**What is required**
Where a line below holds the string "sidebar", copy that line.

(Stored records)
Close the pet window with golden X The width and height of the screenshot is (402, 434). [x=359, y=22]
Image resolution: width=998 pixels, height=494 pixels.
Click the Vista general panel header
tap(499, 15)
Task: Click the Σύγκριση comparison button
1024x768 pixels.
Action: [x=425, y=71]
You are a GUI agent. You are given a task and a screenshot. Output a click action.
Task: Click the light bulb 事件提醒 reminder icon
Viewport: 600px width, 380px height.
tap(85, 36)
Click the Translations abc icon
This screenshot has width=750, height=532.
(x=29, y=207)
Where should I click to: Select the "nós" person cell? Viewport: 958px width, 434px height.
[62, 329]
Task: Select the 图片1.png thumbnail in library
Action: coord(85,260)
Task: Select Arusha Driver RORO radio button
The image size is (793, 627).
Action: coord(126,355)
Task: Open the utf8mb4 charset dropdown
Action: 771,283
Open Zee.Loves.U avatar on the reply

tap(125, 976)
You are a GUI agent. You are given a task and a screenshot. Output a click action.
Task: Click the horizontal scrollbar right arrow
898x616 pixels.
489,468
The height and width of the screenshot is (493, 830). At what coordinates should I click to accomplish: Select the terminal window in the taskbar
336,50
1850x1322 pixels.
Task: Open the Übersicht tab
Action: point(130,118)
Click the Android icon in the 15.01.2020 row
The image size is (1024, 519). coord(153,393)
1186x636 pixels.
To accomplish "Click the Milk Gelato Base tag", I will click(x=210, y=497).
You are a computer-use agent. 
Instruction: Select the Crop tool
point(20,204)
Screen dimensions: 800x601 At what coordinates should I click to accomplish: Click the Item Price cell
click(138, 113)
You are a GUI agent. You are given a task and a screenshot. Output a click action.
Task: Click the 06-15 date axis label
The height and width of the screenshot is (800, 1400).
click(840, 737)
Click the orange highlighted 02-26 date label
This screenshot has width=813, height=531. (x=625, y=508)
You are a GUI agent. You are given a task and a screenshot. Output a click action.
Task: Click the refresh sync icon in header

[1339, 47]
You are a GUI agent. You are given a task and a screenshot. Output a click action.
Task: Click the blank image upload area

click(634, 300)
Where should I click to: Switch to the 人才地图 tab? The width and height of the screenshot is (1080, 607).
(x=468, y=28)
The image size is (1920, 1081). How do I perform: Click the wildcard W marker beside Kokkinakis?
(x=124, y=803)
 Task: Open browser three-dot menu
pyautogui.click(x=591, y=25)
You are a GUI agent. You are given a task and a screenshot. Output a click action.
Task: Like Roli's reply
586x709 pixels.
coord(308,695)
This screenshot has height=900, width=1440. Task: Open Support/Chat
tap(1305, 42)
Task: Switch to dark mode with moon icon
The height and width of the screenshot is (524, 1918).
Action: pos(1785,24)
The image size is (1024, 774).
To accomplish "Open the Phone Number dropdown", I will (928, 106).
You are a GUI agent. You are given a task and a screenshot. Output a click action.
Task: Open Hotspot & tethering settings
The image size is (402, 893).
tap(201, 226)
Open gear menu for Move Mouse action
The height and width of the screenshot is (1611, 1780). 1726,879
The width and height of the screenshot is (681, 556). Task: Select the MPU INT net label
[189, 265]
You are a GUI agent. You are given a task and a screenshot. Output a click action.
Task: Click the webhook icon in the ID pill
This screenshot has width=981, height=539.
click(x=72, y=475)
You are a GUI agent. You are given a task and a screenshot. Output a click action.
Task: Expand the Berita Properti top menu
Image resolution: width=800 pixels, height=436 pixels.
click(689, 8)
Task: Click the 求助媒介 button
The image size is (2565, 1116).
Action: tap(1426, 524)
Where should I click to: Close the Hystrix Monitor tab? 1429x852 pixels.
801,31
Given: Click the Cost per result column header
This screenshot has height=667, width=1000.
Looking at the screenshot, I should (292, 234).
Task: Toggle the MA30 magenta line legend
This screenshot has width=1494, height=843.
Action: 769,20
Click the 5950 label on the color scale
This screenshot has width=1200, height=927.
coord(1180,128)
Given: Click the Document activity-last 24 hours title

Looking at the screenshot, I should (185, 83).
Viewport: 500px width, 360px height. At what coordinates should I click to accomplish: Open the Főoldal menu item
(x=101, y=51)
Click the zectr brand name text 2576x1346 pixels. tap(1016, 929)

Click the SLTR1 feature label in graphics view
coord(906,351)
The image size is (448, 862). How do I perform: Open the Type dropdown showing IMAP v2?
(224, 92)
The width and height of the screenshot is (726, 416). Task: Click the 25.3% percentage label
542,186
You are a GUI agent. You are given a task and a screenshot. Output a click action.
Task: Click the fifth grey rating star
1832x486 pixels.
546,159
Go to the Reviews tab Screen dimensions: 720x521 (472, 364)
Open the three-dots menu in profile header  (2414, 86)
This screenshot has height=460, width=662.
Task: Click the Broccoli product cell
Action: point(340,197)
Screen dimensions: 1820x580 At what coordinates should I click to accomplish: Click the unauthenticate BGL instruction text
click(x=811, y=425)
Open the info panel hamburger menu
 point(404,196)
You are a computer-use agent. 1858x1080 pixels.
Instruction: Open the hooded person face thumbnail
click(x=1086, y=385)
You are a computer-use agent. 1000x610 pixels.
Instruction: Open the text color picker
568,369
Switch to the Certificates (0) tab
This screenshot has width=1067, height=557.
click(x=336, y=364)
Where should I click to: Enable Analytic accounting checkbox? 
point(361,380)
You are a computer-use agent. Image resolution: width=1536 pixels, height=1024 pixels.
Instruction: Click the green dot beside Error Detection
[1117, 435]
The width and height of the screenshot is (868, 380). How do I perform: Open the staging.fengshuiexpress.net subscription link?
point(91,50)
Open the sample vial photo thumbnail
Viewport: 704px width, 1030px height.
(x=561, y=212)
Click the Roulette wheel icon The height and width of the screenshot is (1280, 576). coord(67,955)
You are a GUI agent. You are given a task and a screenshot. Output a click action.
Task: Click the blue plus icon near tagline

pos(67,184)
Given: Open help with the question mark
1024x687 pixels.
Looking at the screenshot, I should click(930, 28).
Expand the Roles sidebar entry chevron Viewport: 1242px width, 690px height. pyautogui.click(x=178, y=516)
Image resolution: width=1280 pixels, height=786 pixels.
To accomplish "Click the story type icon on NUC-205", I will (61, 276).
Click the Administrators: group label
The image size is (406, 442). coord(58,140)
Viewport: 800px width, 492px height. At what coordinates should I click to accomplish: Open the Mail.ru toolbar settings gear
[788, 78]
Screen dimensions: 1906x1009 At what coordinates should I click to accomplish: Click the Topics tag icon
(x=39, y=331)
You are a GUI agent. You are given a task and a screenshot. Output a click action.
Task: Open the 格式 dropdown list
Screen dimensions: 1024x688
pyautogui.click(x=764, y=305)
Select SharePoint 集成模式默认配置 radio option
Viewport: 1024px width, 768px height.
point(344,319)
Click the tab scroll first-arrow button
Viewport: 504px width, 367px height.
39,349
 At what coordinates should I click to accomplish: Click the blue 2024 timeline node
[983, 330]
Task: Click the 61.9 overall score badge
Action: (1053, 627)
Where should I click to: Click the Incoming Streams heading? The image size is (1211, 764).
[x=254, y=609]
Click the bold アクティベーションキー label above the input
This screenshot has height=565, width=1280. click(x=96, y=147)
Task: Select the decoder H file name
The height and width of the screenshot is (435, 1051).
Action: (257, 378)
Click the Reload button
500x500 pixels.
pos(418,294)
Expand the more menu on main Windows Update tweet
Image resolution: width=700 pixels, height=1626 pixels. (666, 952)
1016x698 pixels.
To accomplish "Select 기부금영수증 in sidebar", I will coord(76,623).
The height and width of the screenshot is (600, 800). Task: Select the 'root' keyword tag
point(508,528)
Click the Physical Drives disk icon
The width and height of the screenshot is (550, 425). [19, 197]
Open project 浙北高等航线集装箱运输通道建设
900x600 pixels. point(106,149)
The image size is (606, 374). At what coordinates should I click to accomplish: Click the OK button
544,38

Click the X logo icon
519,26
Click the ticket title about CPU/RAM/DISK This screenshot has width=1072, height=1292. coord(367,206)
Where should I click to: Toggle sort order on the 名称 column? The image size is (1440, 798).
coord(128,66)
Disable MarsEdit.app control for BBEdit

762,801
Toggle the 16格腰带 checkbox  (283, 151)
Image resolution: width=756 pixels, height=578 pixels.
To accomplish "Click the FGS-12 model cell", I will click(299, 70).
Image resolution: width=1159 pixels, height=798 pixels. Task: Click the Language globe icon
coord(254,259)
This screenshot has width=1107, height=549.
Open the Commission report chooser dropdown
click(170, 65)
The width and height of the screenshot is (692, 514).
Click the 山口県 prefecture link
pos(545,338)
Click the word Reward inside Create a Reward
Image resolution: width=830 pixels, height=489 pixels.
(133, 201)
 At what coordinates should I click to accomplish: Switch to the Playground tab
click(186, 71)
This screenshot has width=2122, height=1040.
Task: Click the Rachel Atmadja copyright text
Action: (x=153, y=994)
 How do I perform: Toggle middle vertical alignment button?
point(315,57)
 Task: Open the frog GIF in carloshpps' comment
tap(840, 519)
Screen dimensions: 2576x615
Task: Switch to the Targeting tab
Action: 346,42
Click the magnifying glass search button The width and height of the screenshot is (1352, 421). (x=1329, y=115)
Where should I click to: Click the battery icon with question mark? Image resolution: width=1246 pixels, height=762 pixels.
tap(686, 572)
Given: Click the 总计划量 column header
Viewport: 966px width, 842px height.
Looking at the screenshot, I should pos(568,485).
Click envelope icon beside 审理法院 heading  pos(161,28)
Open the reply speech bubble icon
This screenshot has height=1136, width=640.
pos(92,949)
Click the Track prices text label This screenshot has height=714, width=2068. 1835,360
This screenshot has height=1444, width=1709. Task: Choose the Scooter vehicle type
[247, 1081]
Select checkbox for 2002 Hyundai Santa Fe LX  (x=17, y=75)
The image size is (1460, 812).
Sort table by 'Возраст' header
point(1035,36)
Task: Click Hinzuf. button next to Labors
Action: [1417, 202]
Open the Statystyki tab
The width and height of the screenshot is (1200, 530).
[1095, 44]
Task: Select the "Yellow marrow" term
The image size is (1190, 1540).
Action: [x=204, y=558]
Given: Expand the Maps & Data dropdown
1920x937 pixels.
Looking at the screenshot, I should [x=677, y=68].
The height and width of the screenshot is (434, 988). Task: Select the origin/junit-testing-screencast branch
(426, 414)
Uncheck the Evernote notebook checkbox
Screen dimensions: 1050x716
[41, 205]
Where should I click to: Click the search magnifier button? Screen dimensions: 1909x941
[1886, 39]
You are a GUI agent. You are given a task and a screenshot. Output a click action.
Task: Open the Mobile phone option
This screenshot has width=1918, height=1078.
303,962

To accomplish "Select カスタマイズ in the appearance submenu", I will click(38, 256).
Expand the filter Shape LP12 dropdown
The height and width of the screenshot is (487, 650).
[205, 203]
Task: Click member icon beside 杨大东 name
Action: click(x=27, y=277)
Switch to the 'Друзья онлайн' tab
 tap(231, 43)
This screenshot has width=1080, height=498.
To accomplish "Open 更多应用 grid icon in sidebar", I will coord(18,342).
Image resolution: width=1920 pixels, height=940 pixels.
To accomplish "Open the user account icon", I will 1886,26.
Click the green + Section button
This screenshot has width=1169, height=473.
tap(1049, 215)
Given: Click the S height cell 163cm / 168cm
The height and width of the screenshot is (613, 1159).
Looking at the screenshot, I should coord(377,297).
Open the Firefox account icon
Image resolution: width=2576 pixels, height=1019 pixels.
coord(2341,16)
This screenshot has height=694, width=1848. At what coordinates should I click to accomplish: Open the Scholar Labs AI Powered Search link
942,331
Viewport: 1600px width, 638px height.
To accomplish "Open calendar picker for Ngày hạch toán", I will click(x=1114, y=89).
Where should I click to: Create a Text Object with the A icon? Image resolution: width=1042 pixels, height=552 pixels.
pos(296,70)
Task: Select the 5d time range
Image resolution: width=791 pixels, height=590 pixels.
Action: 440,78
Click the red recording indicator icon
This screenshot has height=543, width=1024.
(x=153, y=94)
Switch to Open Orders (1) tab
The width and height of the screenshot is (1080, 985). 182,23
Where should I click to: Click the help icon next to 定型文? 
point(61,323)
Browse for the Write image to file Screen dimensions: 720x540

**Task solution**
Expand the Roles sidebar entry chevron Viewport: 1242px width, 690px height. pyautogui.click(x=178, y=516)
To accomplish "Select 기부금영수증 in sidebar", I will coord(76,623).
To accomplish "Open 更多应用 grid icon in sidebar", I will coord(18,342).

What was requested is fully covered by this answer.